What will you do on your next ‘anniversary’?

Add your answers to the comments below, in case your ideas can help out another survivor who is reading this.

For further reading on this topic, search “anniversary reactions.”

Published inStraight Inc

5 Comments

  1. anonymous anonymous

    My anniversary is around Easter. I remember the date I ran away, and I was put into a TTF (not Straight) a week later. I remember asking to get a Cadbury egg on the way to what I thought was a doctor visit
    and being told that we were running late but could stop and get one on the way back. Well, of course, there was no way back, not for over a year, and Cadbury eggs were out of season when I did get out.

    For many years after that, I bought myself a Cadbury egg, even though I decided they weren’t very good. It was a way of celebrating that I had control over my own life.
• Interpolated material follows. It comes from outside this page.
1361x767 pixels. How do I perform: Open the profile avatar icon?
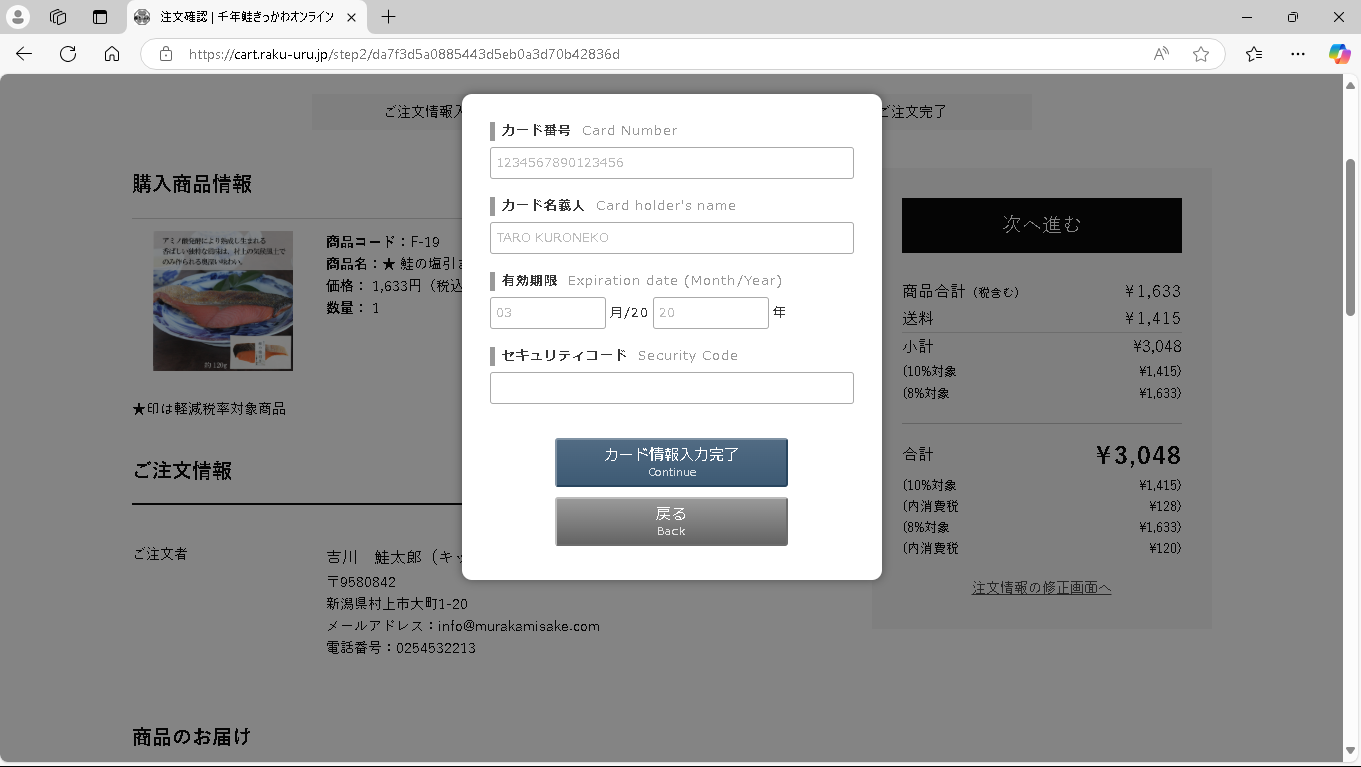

I haven’t felt the need to do that in a while, but I do sometimes have a hard time around Easter. Maybe, I should start, again.

  2. Dave Anderson Dave Anderson

    My day of intake to Straight Inc was January 21st 1978.

    I begin getting froggy around Janissary 1st, intruding thoughts, nightmares, anxiety, defensiveness and hyper-vigilance slowly increase. Then by the 21st, I it tends to be anti-climactic as I tend to go emotionally numb. And the following 6-8 weeks….there is a generalized funk, an emotional hangover. So yeah, for well over a month, I am effected by a date.

    • Sounds like PTSD. Is there anything you do to help you deal with the PTSD?

  3. What a great insight! I don’t remember the exact date of my intake. It was different for me because my family had been in the Seed for years. So it wasn’t an abrupt beginning of anything; it wasn’t even a surprise.

    But I do have similar reactions to every anniversary one can imagine. Every birthday, every holiday every commemorative date that we observe is about reeling in past anniversaries. And, for me, every one is tainted by memories of that day as “celebrated” in the program and of all of the missing family in the 40 years since my family became a Seed family.

    So I do my best to really avoid celebrating or observing anything on those days when others are so involved in their untainted observance. The important ones, like family birthdays, Mothers’ Day and so forth, I use my divorced status as cover to have our own little shindig with my close friends and kids on another day, maybe the week after or so.